If his early lyrics reflected the industrial age, he was less fearful than his companions of imagery depending on nature. The sun pours through his pages, the actual sun, as well as the Shelleyan symbol of Promenthean triumph.
Babette Deutsch, in her Poetry in Our Time (copyright by Babette Deutsch), New York: Henry Holt & Co., 1952, pp. 362-63.
The Generous Days is the first volume of new poems which Stephen Spender has published since 1949, and only contains 43 pieces, one of which belongs to an earlier period. The pressure, as with many poets as they grow older, is clearly operating less frequently and strongly. Even so, there are some half dozen pieces so right, or true, or personally authentic (the criterion of being well-written is not one we think of as applying to Spender) that the book is justified by their existence….
Mr Spender, in the past, has been accused by certain neo-classical critics (who take granite chippings for the marble of the Parthenon) of writing sloppily and loosely; but in a number of passages in this volume he shows himself capable of writing with economy and aphoristic terseness….
What the volume evinces as a whole is the uncompleted protean quality of Mr Spender's style. Most people, by middle-age, have patented a personal language-pattern which may easily become their shroud of certainties. Mr Spender has somehow contrived not to weave himself a personal verbal tunic over the years as Auden, MacNeice and Day Lewis did. It has sometimes seemed—and this is an impression which the present volume supports—that each new poem posits a new start, a new style created from every new situation. The relevance of this to a poet seeking not external beauty or truth but the inner wisdom of self-identity will be obvious to the reader. It accounts, very likely, for Spender's many failures but also for the 'open feeling', the undecided issues which the poems present. A poet of this order is often valuable in helping to remind us that craft is not the whole of poetry and can, at times, be the enemy of a conscientious sensibility.

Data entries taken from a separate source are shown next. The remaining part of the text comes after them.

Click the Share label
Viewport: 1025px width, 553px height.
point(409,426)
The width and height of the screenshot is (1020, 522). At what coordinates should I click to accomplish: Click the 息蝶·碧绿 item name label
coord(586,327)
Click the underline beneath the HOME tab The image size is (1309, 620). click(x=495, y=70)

Derek Stanford, in Books and Bookmen, January, 1972, pp. 64-5.
One's first reaction to this book [The Generous Days] must be in relation to the author's reputation. 'Stephen Spender's last collection of poems, The Edge of Being, was published in 1949 and its successor has been eagerly awaited for more than twenty years', says the blurb, but this is making more melodramatic than need be a situation which is critical enough….

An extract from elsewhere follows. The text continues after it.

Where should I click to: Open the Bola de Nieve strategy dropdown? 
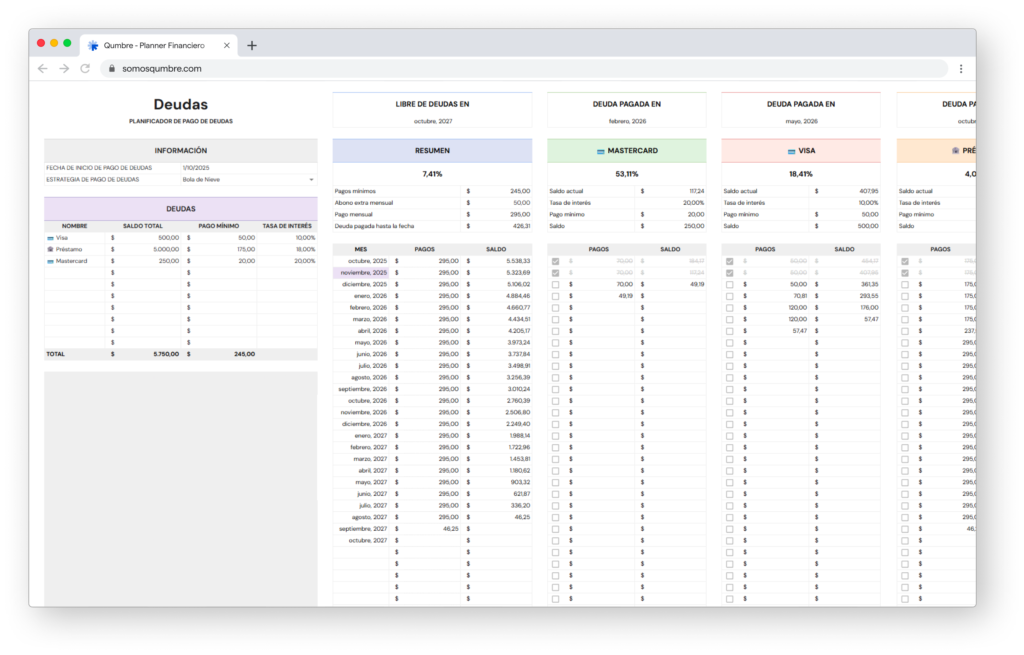click(x=311, y=179)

Nevertheless, the present collection and its delay does suggest a breakdown of inspiration or industry, and few will agree when the blurb goes on to say that 'The Generous Days will more than fulfil the hopes of Mr Spender's admirers'. There are only thirty or so pages of verse here and a few pieces date back as far as the war….
The tenderness of feeling for family life, the eye for nature and the rooting out of the precise word to express it, the poetic explosion—all these are to be found and sustain the book's interest. But its spareness—the brevity and fragmentation of the poems as well as the short measure—scarcely give the poet a chance to remake his mark.
Roy Fuller, "Ungenerous Measure," in London Magazine, February-March, 1972, pp. 145-46.
If Stephen Spender had not once written so well, his new volume, The Generous Days, would not seem so disappointing. The craftsmanship, the compression, the ear for rhythm are all there, and a few of the book's poems—notably the title poem—rise toward the brilliance we once expected from Spender almost as a matter of course. But something is missing.
For one thing, The Generous Days is a slight book both in length and in matter. It runs to a mere forty-four pages despite an almost heroic effort to maximize white-space on the part of the typesetters. The thirty-eight poems it contains do not all seem to be new, either, some of them containing topical references which suggest they may have been written in the 'forties, dusted off, and mixed with newer work.
But even taking what is offered, it seems to be less than meets the eye. Many of these poems are whimsical or petulant, mere versified comments or opinions.
Patrick J. Callahan, in Sewanee Review (© 1972 by The University of the South), Autumn, 1972, p. 644.